▶ What you need to do
In the rows below, copy out word for word every line from the one containing "Select the first item in the left sidebar" through the one containing "The image size is (1080, 1933). tap(948, 997)", including both of those lines.

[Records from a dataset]
....................
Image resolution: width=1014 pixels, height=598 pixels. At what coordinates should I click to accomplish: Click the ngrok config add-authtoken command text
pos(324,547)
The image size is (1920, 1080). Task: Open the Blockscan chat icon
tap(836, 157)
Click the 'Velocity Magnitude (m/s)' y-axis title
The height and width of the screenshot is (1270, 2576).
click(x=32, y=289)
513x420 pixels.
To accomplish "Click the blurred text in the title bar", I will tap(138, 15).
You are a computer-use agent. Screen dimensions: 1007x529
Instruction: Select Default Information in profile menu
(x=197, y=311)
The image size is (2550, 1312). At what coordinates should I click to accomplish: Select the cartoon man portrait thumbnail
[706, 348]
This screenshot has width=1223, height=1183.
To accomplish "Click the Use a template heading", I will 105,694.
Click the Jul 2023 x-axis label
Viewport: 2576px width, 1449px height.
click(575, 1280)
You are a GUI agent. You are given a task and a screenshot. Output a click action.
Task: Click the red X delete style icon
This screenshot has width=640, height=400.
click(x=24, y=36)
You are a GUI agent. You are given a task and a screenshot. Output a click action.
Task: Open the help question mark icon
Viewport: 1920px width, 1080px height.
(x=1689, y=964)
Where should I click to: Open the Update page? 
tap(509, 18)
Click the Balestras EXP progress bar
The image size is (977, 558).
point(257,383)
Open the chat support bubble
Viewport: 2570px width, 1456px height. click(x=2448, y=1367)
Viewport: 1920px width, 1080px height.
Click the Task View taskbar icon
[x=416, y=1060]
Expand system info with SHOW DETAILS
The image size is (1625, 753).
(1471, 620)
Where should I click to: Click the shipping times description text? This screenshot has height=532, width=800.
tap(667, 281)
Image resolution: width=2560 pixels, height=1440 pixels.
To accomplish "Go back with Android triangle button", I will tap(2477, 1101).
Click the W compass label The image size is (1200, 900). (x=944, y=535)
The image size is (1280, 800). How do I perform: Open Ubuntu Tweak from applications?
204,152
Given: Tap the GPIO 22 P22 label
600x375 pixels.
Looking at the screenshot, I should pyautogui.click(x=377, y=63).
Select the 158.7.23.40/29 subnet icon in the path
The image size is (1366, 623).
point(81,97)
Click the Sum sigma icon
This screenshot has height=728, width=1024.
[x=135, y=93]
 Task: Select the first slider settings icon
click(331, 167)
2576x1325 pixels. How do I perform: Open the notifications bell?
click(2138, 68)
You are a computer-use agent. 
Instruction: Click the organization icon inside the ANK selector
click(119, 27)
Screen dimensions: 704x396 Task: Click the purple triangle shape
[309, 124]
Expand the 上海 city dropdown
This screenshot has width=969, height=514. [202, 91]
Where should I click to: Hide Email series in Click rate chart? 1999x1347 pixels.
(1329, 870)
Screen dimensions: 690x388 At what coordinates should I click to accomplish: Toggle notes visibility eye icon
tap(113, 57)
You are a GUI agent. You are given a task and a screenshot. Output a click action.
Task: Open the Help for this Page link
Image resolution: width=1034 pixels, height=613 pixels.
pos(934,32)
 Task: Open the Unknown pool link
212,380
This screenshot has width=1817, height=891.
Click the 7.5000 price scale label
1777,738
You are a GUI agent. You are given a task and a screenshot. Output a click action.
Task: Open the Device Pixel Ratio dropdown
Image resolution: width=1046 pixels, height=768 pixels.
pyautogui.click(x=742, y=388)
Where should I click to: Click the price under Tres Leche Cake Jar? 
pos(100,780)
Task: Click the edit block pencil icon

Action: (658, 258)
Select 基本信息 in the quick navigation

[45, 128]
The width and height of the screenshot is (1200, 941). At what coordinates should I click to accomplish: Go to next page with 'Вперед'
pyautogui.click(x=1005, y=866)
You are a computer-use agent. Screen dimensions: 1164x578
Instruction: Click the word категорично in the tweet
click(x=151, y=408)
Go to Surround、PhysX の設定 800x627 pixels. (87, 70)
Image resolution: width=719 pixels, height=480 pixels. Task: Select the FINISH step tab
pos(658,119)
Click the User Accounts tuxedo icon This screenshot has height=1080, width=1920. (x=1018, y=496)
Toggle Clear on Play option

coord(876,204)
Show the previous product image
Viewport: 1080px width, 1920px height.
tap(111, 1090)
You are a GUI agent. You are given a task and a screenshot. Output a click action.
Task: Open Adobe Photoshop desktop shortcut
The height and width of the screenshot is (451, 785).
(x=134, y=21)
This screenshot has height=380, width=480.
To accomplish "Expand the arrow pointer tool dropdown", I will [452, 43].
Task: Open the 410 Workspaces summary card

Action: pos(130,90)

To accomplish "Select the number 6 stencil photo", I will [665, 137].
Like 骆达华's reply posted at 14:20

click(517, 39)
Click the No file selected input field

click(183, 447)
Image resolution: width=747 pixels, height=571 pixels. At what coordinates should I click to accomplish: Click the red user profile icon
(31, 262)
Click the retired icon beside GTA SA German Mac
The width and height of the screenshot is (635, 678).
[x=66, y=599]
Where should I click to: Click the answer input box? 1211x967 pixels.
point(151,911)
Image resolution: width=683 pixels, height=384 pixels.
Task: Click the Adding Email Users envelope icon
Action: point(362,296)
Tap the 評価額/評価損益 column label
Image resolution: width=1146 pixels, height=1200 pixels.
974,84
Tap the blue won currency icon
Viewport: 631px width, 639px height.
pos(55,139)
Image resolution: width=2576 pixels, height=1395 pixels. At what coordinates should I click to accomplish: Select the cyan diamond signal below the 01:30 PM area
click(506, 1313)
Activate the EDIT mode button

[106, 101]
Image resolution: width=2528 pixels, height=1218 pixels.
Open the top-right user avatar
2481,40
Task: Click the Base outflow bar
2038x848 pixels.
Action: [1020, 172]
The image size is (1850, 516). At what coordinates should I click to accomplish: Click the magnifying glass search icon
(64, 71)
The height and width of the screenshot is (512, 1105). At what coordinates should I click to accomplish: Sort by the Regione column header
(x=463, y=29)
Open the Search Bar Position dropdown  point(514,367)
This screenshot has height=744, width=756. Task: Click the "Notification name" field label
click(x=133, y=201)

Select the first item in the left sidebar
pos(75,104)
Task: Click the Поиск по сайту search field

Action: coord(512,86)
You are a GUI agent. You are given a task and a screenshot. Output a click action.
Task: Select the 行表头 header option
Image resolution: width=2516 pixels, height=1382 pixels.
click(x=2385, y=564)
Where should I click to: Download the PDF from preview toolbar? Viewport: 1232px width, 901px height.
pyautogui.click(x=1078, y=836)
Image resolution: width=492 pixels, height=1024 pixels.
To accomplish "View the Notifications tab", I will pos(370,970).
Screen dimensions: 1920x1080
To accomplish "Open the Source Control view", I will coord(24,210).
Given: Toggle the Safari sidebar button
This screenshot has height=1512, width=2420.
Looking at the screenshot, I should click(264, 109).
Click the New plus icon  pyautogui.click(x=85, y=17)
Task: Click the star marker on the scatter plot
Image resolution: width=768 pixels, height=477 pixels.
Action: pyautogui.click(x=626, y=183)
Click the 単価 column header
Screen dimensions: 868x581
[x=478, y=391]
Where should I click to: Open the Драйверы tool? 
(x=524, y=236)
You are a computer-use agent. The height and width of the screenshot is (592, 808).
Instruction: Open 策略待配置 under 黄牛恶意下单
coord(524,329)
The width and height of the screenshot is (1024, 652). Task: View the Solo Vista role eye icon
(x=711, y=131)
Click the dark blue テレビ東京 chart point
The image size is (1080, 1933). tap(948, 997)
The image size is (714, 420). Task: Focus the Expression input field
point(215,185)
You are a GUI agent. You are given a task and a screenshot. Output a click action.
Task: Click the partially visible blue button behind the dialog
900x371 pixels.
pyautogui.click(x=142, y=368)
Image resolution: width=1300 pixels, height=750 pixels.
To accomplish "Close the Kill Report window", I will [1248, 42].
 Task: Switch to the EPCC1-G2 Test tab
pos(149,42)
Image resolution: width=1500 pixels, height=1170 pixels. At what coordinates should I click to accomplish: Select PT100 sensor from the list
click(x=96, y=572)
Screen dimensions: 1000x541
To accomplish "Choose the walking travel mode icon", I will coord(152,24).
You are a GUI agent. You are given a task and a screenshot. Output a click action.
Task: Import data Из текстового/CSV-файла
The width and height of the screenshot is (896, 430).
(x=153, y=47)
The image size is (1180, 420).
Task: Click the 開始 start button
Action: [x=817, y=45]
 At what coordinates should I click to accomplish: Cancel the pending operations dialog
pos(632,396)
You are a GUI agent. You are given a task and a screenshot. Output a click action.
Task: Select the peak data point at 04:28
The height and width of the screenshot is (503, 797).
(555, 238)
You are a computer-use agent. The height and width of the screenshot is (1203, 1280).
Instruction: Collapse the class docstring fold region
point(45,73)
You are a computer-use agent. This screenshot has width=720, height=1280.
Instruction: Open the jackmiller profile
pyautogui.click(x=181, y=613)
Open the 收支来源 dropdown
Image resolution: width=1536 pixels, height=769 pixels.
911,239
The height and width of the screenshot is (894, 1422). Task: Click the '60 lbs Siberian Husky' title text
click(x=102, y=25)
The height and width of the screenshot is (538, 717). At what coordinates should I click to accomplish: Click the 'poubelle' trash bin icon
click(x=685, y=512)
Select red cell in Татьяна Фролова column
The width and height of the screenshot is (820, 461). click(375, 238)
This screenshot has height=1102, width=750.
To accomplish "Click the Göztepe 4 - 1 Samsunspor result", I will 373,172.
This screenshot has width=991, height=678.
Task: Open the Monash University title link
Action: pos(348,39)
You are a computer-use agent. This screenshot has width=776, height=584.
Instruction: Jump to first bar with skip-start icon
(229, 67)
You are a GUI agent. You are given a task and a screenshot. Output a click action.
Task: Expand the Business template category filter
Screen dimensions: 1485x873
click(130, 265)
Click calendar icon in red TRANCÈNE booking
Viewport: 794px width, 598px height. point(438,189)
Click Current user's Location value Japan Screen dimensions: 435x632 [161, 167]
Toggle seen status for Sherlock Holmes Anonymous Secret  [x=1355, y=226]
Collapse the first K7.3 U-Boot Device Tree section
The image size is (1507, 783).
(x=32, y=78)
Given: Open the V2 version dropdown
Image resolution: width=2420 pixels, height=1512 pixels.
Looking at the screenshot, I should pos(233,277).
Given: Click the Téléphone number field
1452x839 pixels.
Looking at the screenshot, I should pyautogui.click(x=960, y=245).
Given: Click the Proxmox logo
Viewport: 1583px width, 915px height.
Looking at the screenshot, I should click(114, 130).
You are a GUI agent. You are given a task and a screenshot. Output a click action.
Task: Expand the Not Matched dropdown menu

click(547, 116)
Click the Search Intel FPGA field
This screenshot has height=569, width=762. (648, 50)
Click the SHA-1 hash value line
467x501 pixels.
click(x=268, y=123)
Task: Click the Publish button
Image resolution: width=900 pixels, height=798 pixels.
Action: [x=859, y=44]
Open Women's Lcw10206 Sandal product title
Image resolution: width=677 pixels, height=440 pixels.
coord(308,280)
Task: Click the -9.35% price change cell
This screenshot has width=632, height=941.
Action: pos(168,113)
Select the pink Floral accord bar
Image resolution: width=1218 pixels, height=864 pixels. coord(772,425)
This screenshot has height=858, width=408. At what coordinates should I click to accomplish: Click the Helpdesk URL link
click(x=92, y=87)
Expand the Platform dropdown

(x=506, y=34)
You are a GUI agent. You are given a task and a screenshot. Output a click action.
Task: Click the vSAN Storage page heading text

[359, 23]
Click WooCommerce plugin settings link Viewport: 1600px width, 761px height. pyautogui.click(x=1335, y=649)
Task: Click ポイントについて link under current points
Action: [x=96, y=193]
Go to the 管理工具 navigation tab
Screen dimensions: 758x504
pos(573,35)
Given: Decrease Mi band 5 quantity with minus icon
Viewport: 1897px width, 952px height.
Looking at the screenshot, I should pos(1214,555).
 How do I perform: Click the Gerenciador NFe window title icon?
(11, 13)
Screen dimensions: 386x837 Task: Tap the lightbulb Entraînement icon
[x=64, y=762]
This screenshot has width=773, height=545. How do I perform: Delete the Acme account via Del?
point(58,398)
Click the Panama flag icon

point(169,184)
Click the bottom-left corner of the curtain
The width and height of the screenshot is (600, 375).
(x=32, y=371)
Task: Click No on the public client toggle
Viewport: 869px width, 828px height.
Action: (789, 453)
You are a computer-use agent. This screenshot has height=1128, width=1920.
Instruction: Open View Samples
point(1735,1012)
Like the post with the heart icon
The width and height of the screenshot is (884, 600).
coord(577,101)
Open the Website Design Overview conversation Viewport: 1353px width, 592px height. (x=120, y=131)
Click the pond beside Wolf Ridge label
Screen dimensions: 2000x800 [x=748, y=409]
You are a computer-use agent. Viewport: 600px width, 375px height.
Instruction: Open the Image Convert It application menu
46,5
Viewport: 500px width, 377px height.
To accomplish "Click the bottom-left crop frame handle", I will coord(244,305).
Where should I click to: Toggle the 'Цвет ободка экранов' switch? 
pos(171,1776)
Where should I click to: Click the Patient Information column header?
....................
▶ Solution for this task
Select the first item in the left sidebar
pos(75,104)
Task: Click the Поиск по сайту search field

Action: coord(512,86)
You are a GUI agent. You are given a task and a screenshot. Output a click action.
Task: Select the 行表头 header option
Image resolution: width=2516 pixels, height=1382 pixels.
click(x=2385, y=564)
Where should I click to: Download the PDF from preview toolbar? Viewport: 1232px width, 901px height.
pyautogui.click(x=1078, y=836)
Image resolution: width=492 pixels, height=1024 pixels.
To accomplish "View the Notifications tab", I will pos(370,970).
Screen dimensions: 1920x1080
To accomplish "Open the Source Control view", I will coord(24,210).
Given: Toggle the Safari sidebar button
This screenshot has height=1512, width=2420.
Looking at the screenshot, I should click(264, 109).
Click the New plus icon  pyautogui.click(x=85, y=17)
Task: Click the star marker on the scatter plot
Image resolution: width=768 pixels, height=477 pixels.
Action: pyautogui.click(x=626, y=183)
Click the 単価 column header
Screen dimensions: 868x581
[x=478, y=391]
Where should I click to: Open the Драйверы tool? 
(x=524, y=236)
You are a computer-use agent. The height and width of the screenshot is (592, 808).
Instruction: Open 策略待配置 under 黄牛恶意下单
coord(524,329)
The width and height of the screenshot is (1024, 652). Task: View the Solo Vista role eye icon
(x=711, y=131)
Click the dark blue テレビ東京 chart point
The image size is (1080, 1933). tap(948, 997)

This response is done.